Worries that European banks are not well capitalized to deal with significant losses from a sovereign default or a US recession has European equities deep in the red. Yesterday's disappointing US economic data and increased inflation did little to stabilize the situation. One European bank has been borrowing dollars from the ECB for the first time since February. The SNB has also activated its swap line it holds with the Federal Reserve. The German DAX is down 3.50%. The FTSE 100 is lower by 1.85% and the French CAC 40 is down by 2.20%. Asian equities also finished the day down sharply.

The euro has fared better than European financials with rumors of the ECB back in the market buying Italian and Spanish bonds. This has supported the EUR/USD with the pair rallying back to 1.4400 after failing to break below yesterday's low at 1.4270. As the New York trading session gets underway the euro could come under renewed pressure should US stocks move in the direction of their European counterparts. The EUR/USD has a short term retracement target at 1.4420 with resistance is located at 1.4500. Support is at 1.4350 and yesterday's low.

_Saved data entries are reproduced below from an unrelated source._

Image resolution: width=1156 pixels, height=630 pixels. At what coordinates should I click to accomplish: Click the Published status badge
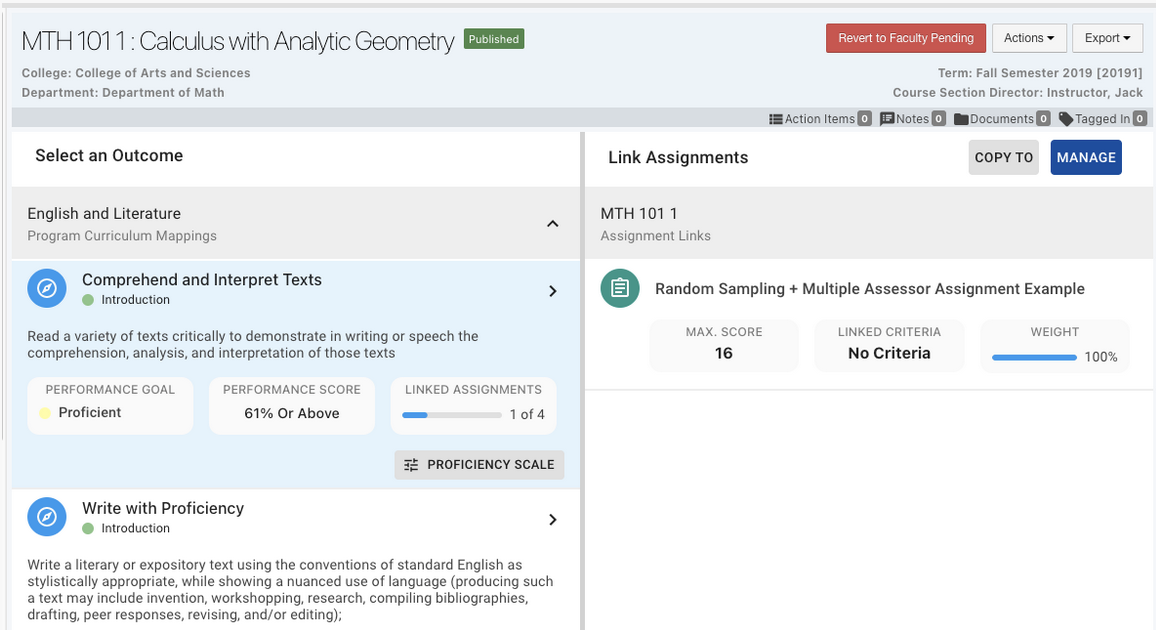(494, 40)
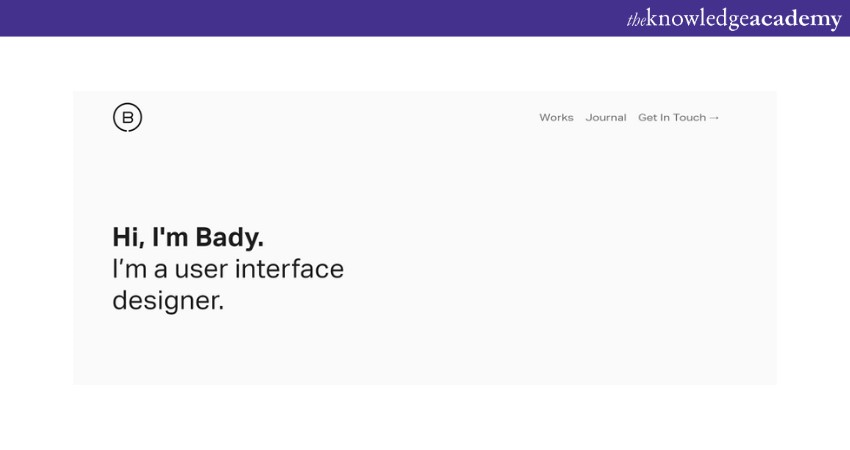
Task: Select the 'Hi, I'm Bady.' heading
Action: (188, 237)
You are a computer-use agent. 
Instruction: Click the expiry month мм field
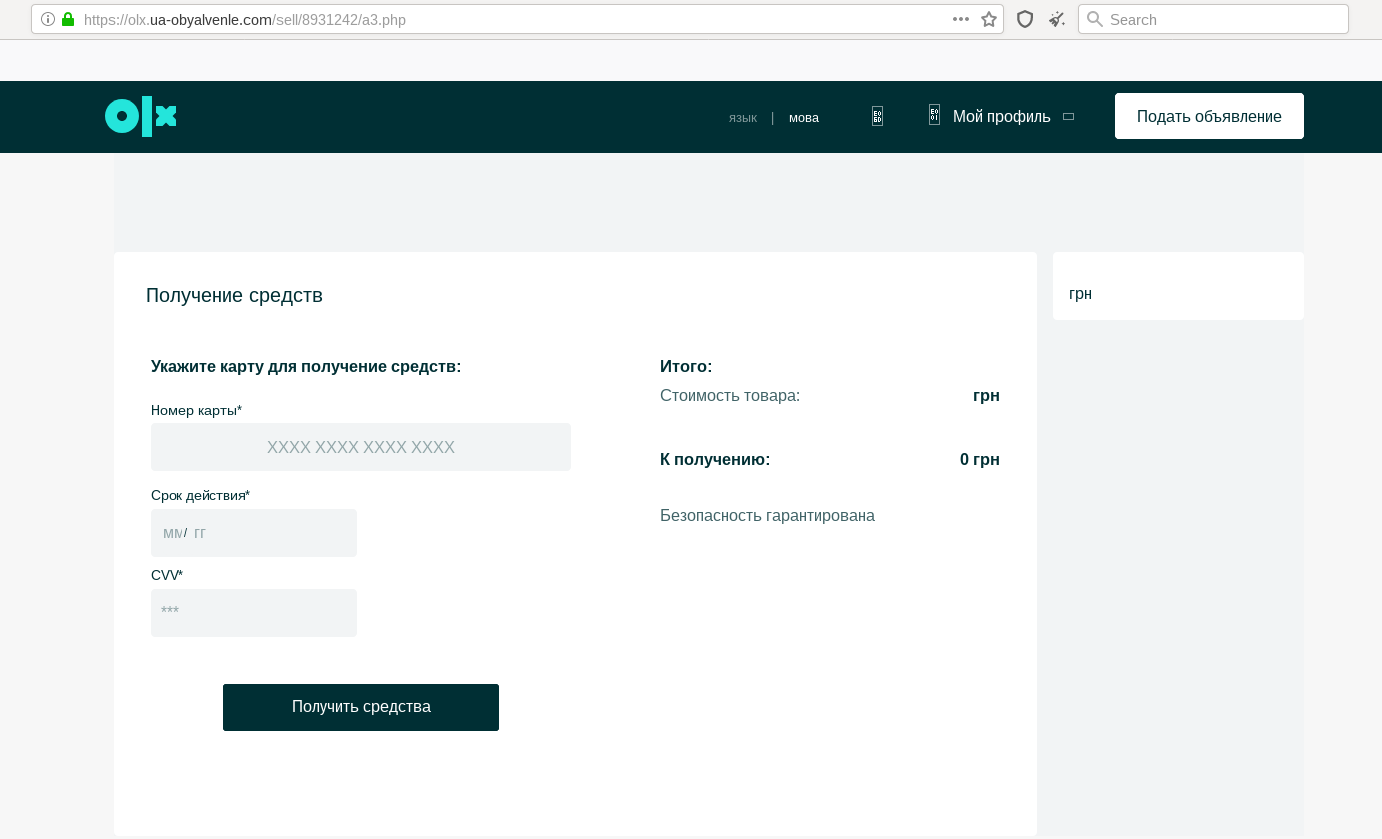coord(172,533)
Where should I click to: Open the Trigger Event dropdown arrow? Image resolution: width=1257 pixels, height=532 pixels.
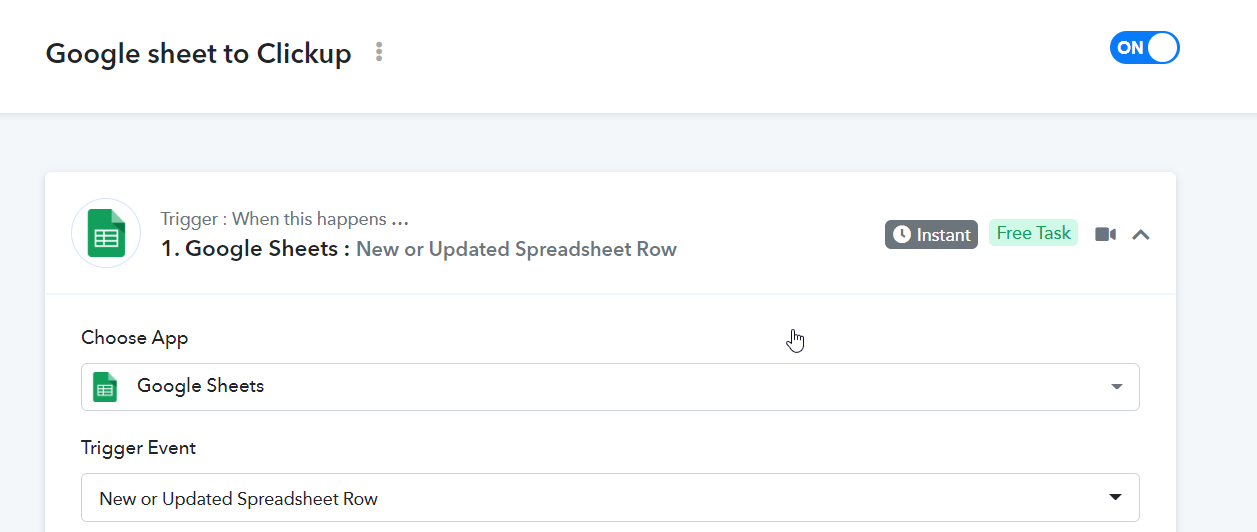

Canadian CPI was in-line with consensus forecasts of 0.2% m/m. The CAD initially was sold following the news but the ensuing euro rally helped support the commodity currency. The Loonie is currently subject the events in Europe and in the US for direction as the USD/CAD has a high negative correlation with the S&P 500. Initial support for the pair is found at 0.9775 but has a 61% Fib retracement level at 0.9640.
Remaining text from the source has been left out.